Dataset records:
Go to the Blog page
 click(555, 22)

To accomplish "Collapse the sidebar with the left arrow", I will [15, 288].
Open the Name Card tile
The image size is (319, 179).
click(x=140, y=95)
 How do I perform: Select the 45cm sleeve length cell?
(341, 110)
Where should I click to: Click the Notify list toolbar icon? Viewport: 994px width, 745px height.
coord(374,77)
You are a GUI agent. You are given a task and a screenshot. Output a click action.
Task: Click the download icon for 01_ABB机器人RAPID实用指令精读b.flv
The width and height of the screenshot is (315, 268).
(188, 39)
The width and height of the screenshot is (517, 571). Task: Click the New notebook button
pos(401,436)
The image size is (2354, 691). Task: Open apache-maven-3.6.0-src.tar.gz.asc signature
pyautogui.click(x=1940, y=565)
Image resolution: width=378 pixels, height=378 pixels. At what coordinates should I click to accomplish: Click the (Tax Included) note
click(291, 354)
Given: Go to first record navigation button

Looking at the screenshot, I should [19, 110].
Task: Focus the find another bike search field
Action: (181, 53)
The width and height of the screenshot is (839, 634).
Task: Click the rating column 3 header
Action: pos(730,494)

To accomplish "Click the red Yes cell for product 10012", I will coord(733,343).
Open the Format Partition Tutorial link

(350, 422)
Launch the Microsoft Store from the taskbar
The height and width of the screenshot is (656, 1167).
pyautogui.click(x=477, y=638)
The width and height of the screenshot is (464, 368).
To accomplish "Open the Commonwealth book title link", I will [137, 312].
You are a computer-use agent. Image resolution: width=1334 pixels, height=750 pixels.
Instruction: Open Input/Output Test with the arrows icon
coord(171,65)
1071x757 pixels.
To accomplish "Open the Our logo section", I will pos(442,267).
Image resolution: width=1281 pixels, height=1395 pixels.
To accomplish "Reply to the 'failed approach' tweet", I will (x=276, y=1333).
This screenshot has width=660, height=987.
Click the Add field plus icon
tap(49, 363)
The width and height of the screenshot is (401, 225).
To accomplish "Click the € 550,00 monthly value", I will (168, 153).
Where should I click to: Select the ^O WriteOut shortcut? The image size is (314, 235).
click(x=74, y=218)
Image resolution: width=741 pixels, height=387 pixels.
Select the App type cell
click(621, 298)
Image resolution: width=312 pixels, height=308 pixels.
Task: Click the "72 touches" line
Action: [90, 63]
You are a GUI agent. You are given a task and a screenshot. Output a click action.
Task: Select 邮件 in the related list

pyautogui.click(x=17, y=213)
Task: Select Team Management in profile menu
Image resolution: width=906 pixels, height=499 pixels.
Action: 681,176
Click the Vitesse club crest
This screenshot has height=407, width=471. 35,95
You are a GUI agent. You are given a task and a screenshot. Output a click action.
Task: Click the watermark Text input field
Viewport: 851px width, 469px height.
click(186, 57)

### WHAT NEEDS TO BE DONE
Starting at the top of the records, copy every line exactly.

### YOUR RESPONSE
Go to the Blog page
 click(555, 22)

To accomplish "Collapse the sidebar with the left arrow", I will [15, 288].
Open the Name Card tile
The image size is (319, 179).
click(x=140, y=95)
 How do I perform: Select the 45cm sleeve length cell?
(341, 110)
Where should I click to: Click the Notify list toolbar icon? Viewport: 994px width, 745px height.
coord(374,77)
You are a GUI agent. You are given a task and a screenshot. Output a click action.
Task: Click the download icon for 01_ABB机器人RAPID实用指令精读b.flv
The width and height of the screenshot is (315, 268).
(188, 39)
The width and height of the screenshot is (517, 571). Task: Click the New notebook button
pos(401,436)
The image size is (2354, 691). Task: Open apache-maven-3.6.0-src.tar.gz.asc signature
pyautogui.click(x=1940, y=565)
Image resolution: width=378 pixels, height=378 pixels. At what coordinates should I click to accomplish: Click the (Tax Included) note
click(291, 354)
Given: Go to first record navigation button

Looking at the screenshot, I should [19, 110].
Task: Focus the find another bike search field
Action: (181, 53)
The width and height of the screenshot is (839, 634).
Task: Click the rating column 3 header
Action: pos(730,494)

To accomplish "Click the red Yes cell for product 10012", I will coord(733,343).
Open the Format Partition Tutorial link

(350, 422)
Launch the Microsoft Store from the taskbar
The height and width of the screenshot is (656, 1167).
pyautogui.click(x=477, y=638)
The width and height of the screenshot is (464, 368).
To accomplish "Open the Commonwealth book title link", I will [137, 312].
You are a computer-use agent. Image resolution: width=1334 pixels, height=750 pixels.
Instruction: Open Input/Output Test with the arrows icon
coord(171,65)
1071x757 pixels.
To accomplish "Open the Our logo section", I will pos(442,267).
Image resolution: width=1281 pixels, height=1395 pixels.
To accomplish "Reply to the 'failed approach' tweet", I will (x=276, y=1333).
This screenshot has width=660, height=987.
Click the Add field plus icon
tap(49, 363)
The width and height of the screenshot is (401, 225).
To accomplish "Click the € 550,00 monthly value", I will (168, 153).
Where should I click to: Select the ^O WriteOut shortcut? The image size is (314, 235).
click(x=74, y=218)
Image resolution: width=741 pixels, height=387 pixels.
Select the App type cell
click(621, 298)
Image resolution: width=312 pixels, height=308 pixels.
Task: Click the "72 touches" line
Action: [90, 63]
You are a GUI agent. You are given a task and a screenshot. Output a click action.
Task: Select 邮件 in the related list

pyautogui.click(x=17, y=213)
Task: Select Team Management in profile menu
Image resolution: width=906 pixels, height=499 pixels.
Action: 681,176
Click the Vitesse club crest
This screenshot has height=407, width=471. 35,95
You are a GUI agent. You are given a task and a screenshot. Output a click action.
Task: Click the watermark Text input field
Viewport: 851px width, 469px height.
click(186, 57)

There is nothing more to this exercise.